Hereinafter, embodiments disclosed in this document will be described in detail with reference to the exemplary drawings. In adding reference numerals to components of each drawing, it should be noted that the same components are given the same reference numerals even though they are indicated in different drawings. In addition, in describing the embodiments disclosed in this document, when it is determined that a detailed description of a related known configuration or function interferes with the understanding of an embodiment disclosed in this document, the detailed description thereof will be omitted.

To describe a component of an embodiment disclosed herein, terms such as first, second, A, B, (a), (b), etc., may be used. These terms are used merely for distinguishing one component from another component and do not limit the component to the essence, sequence, order, etc., of the component. The terms used herein, including technical and scientific terms, have the same meanings as terms that are generally understood by those skilled in the art, as long as the terms are not differently defined. Generally, the terms defined in a generally used dictionary should be interpreted as having the same meanings as the contextual meanings of the relevant technology and should not be interpreted as having ideal or exaggerated meanings unless they are clearly defined in the present application.

FIG. 1 illustrates a battery pack according to an embodiment disclosed herein.

Referring to FIG. 1, a battery pack 10 according to an embodiment disclosed herein may include a battery module 100, a battery management apparatus 200, and a relay 300.

The battery module 100 may include a plurality of battery cells 110, 120, 130, and 140. Although the plurality of battery cells are illustrated as four in FIG. 1, the present disclosure is not limited thereto, and the battery module 100 may include n battery cells (n is a natural number greater than or equal to 2). The battery module 100 may supply power to a target device (not shown). To this end, the battery module 100 may be electrically connected to the target device. Herein, the target device may include an electrical, electronic, or mechanical device that operates by receiving power from the battery pack 10 including the plurality of battery cells 110, 120, 130, and 140, and the target device may be, for example, an electric vehicle (EV), but is not limited thereto.

The plurality of battery cells 110, 120, 130, and 140 may be a lithium ion (Li-ion) battery, an Li-ion polymer battery, a nickel-cadmium (Ni—Cd) battery, a nickel hydrogen (Ni—MH) battery, etc., and are not limited thereto. Meanwhile, although one battery module 100 is illustrated in FIG. 1, the battery module 100 may be configured in plural according to an embodiment.

The battery management apparatus 200 may manage and/or control a state and/or an operation of the battery module 100. For example, the battery management apparatus 200 may manage and/or control the states and/or operations of the plurality of battery cells 110, 120, 130, and 140 included in the battery module 100. The battery management apparatus 200 may manage charging and/or discharging of the battery module 100.

In addition, the battery management apparatus 200 may monitor a voltage, a current, a temperature, an insulation resistance, etc., of the battery pack 10, the battery module 100 and/or each of the plurality of battery cells 110, 120, 130, and 140 included in the battery module 100. A sensor or various measurement modules for monitoring performed by the battery management apparatus 200, which are not shown, may be additionally installed in a charging/discharging path, any position of the battery module 100, etc.

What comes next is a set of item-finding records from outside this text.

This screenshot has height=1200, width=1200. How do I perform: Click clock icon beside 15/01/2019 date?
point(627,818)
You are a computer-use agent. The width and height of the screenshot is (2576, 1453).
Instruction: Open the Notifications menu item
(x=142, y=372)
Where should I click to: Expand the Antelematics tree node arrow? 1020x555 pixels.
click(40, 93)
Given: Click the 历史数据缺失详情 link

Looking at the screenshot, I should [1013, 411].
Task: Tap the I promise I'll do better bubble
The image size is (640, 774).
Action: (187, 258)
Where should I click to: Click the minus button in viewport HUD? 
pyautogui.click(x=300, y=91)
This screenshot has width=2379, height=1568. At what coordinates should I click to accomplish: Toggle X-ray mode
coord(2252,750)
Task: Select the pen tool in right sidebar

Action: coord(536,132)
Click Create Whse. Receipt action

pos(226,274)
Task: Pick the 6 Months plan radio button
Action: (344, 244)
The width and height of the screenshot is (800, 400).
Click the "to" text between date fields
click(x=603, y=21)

The battery management apparatus 200 may calculate a parameter indicating a state of the battery module 100, e.g., a state of charge (SOC), a state of health (SOH) etc., based on a measurement value such as monitored voltage, current, temperature, etc.

The battery management apparatus 200 may control an operation of the relay 300. For example, the battery management apparatus 200 may short-circuit the relay 300 to supply power to the target device. The battery management apparatus 200 may short-circuit the relay 300 when a charging device is connected to the battery pack 10.

The battery management apparatus 200 may diagnose whether an over-current detection function operates normally. To this end, the battery management apparatus 200 may detect whether over-current flows in the battery module 100 when the battery module 100 is charged or discharged. The battery management apparatus 200 may open the relay 300 when the over-current is detected in the battery module 100. Thus, the battery management apparatus 200 may determine whether the over-current detection function operates normally, and may improve ISO26262 and an Automotive Safety Integrity Level (ASIL) safety level.

Hereinbelow, a detailed operation of the battery management apparatus 200 will be described with reference to FIGS. 2 and 3.

FIGS. 2 and 3 illustrate a battery management system according to an embodiment disclosed herein.

Referring to FIG. 2, the battery management apparatus 200 according to an embodiment disclosed herein may include a shunt resistor 210 and a voltage generation unit 220.

The shunt resistor 210 may sense current flowing in a circuit. For example, by measuring a voltage applied to the shunt resistor 210 with respect to current flowing in the circuit, the magnitude of the current flowing in the circuit may be sensed. The shunt resistor 210 may be connected to the battery module 100.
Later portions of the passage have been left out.